■ Assignment 1
In the text about Solidarité Féminine, how old was Ech Channa when her father died?
■ Assignment 2
Write out the part of the Solidarité Féminine text from "Ech Channa’s work" to "died shortly thereafter.".

■ Excerpted text
The foundation has partnered ex­clu­sively with Catholic universities thus far because of Catholic social justice principles; however, the foun­dation may partner with other faith-based schools in the future, Sun­der­land said. Past honorees in­clude non-Catholic Christians and non-Christians.

Although the prize recipient may have roots in any faith, this is the first year it has been awarded to a Muslim. The prize money is funded exclusively through the Opus Prize Foundation.

Motivated by faith

Ech Channa clearly recognizes the hand of God in Solidarité Féminine’s success and its ability to change hearts toward women and children in a vulnerable position.

Her faith has sustained her through condemnation by conservative Muslim leaders in Morocco who say her work perpetuates prostitution. However, Moro­c­can King Mohammed VI generously supports her work, which indicates a gain in its cultural acceptance.

Ech Channa’s work is also motivated by unique circumstances in her young life. Her father died when she was 3 years old, and her infant sister died shortly thereafter.

Her mother raised her alone; her father’s friends made it possible for Ech Channa to attend a French school, which was considered better than a Moroccan school.

After her mother remarried, she — without her husband’s knowledge — sent 12-year-old Aïcha from Marrakech to Casablanca by bus to escape her husband’s desire for Aïcha to quit school.

“I grew up very quickly,” Ech Channa said of this time in her life.

Her mother joined her in Casablanca three years later, and Ech Channa found work when she was 16 as a social work secretary. She describes the event as one of many “little birdies from God,” as it was the catalyst for the chain of events that would lead her to discover the unrecognized world of unwed mothers and abandoned children.

One abandoned girl told Ech Channa that she didn’t know what love was because she had only experienced hate.

A mother of four and grandmother of four, Ech Channa relayed a heart-wrenching experience she had shortly after returning to her work at the Ministry of Social Affairs after a maternity leave. An unwed woman came to abandon her child, but was nursing her baby, which was a clear sign to Ech Channa that she hadn’t wanted to leave it. The baby was the same age as Ech Channa’s newborn.

When the authorities arrived to take the baby away, they took the suckling baby from her so quickly that her breast milk spurt all over the baby’s face, causing it to scream. The memory haunted Ech Channa and motivated her to become a social worker.

Today, Solidarité Féminine trains more than 50 women each year in literacy, human rights, cooking, baking, sewing, fitness services and accounting. Women also receive daily child care, and medical, social, psychological and legal support. It includes three day-care centers and training schools, two restaurants, four kiosks and a fitness center and spa.

Operated on an annual budget of about $500,000, Solidarité Féminine is supported through the generosity of Moroccan, interfaith and international partners.

Throughout Ech Channa’s social work career, she has worked with and been supported by Christians, including religious sisters.

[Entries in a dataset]
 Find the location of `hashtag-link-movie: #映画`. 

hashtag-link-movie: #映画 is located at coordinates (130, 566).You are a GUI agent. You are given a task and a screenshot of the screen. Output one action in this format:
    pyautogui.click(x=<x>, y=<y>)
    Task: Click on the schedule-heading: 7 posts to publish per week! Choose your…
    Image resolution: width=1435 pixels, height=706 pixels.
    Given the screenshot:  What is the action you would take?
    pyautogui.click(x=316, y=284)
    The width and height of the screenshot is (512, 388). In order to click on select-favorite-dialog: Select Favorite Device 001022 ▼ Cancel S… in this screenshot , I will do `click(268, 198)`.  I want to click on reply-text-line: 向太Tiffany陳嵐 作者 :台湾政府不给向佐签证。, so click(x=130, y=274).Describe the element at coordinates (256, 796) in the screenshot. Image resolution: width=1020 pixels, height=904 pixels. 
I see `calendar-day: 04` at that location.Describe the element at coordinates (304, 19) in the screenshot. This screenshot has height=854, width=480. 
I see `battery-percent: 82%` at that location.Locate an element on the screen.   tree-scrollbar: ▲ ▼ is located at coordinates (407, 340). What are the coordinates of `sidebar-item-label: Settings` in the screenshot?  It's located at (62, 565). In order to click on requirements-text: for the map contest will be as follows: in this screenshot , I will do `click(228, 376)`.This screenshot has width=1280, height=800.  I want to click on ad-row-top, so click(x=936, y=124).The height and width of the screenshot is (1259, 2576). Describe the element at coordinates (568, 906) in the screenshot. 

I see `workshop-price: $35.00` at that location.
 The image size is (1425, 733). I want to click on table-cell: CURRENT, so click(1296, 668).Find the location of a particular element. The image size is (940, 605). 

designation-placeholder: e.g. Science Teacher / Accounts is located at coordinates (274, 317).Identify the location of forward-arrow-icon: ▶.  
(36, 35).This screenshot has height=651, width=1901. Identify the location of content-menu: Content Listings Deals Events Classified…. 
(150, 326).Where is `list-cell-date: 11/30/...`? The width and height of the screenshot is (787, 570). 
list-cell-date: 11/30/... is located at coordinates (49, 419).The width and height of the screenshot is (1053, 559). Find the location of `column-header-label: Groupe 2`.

■ Written reply 1
She was 3 years old.

■ Written reply 2
Ech Channa’s work is also motivated by unique circumstances in her young life. Her father died when she was 3 years old, and her infant sister died shortly thereafter.